PTT Pul Müzesi'nde de teknoloji ve bazı mobilyalar hariç, mekanın % 90'ını biz tasarlayıp ürettik. Farklı binalar olduğu için çok kot farkı vardı ve zeminde bazı sorunlar çıktı. Onun için de çok araştırma yaptığımızı hatırlıyorum.
Ben hiç tek disiplinli bir yerde çalışmadım. Burada iki sektörle haşır neşiriz; hem stand, hem müze. Standlardaki sök-tak mantığı müzeye de yansıyor, iki disiplini birleştiriyorsunuz. Bu koşturma, kargaşa hoşuma gidiyor. Şu anda ağırlıklı olarak müze yapıyoruz ama geçmişten gelen işbirlikleri nedeniyle medikal firma standları tasarlamaya da devam ediyoruz. Klasik bir stand firması değiliz ama medikal müşterilerimizin sayesinde sergileme konusunda ciddi deneyim kazandık.

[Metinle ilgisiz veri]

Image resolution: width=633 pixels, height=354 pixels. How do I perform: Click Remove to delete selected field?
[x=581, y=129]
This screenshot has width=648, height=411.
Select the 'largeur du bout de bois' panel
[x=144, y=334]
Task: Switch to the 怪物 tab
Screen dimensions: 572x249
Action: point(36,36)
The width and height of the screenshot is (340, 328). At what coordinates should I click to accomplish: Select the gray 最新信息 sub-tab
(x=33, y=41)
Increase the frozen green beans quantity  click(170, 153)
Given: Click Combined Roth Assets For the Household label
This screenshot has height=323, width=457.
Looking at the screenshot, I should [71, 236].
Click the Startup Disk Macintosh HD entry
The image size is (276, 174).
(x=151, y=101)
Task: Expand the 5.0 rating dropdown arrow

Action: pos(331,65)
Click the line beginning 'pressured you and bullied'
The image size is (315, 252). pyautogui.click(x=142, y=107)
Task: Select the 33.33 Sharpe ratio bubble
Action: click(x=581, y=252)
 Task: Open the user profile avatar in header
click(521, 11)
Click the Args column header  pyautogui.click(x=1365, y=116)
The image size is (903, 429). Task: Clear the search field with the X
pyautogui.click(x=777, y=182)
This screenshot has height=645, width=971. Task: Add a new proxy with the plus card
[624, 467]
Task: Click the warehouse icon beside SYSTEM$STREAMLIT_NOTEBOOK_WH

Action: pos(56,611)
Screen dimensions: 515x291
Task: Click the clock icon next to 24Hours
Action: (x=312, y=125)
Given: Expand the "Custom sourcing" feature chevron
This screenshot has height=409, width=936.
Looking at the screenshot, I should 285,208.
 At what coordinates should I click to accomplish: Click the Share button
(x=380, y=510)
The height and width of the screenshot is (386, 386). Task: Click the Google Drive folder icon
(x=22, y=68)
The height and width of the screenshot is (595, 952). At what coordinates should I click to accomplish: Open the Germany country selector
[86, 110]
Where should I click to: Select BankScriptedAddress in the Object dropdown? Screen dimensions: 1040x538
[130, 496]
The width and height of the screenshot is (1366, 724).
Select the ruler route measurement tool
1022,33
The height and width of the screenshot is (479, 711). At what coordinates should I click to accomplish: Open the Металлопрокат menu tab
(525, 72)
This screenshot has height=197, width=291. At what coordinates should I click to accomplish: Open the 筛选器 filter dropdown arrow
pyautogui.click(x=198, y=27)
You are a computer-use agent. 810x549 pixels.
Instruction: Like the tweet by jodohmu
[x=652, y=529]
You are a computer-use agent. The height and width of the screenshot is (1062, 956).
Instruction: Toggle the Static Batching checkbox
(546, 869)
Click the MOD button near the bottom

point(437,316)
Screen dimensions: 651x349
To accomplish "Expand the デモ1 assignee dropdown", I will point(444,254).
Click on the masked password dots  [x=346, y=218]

Medikal firmaların yanı sıra Türk Hava Yolları, BASF, Akçansa gibi büyük müşterilerimiz de var. Önce bize ne yapmak istedikleriyle geliyorlar. Biz de onu elle tutulur hale getiriyoruz. Zaten çok profesyonel oldukları için ne yapmak istediklerini biliyorlar. Biz de tasarımcılar olarak önce projeyi çok iyi anlayıp ondan sonra işe koyuluyoruz. Genelde bizim yaptığımız projelerde, uygulama ile ilk tasarım arasında çok az fark olur. Bu da çok fazla araştırmamızdan kaynaklanıyor. Çok yoğun olduğumuz için teslim tarihini referans alıp programı onun gerisine yayarak nasıl işler yapabileceğimize, neyi nasıl sunacağımıza bakıyoruz. Tasarım ekibi olarak, konsept projeleri daha hızlı çıkarabiliyor, kısa sürede bilgisayar ortamına geçirebiliyoruz.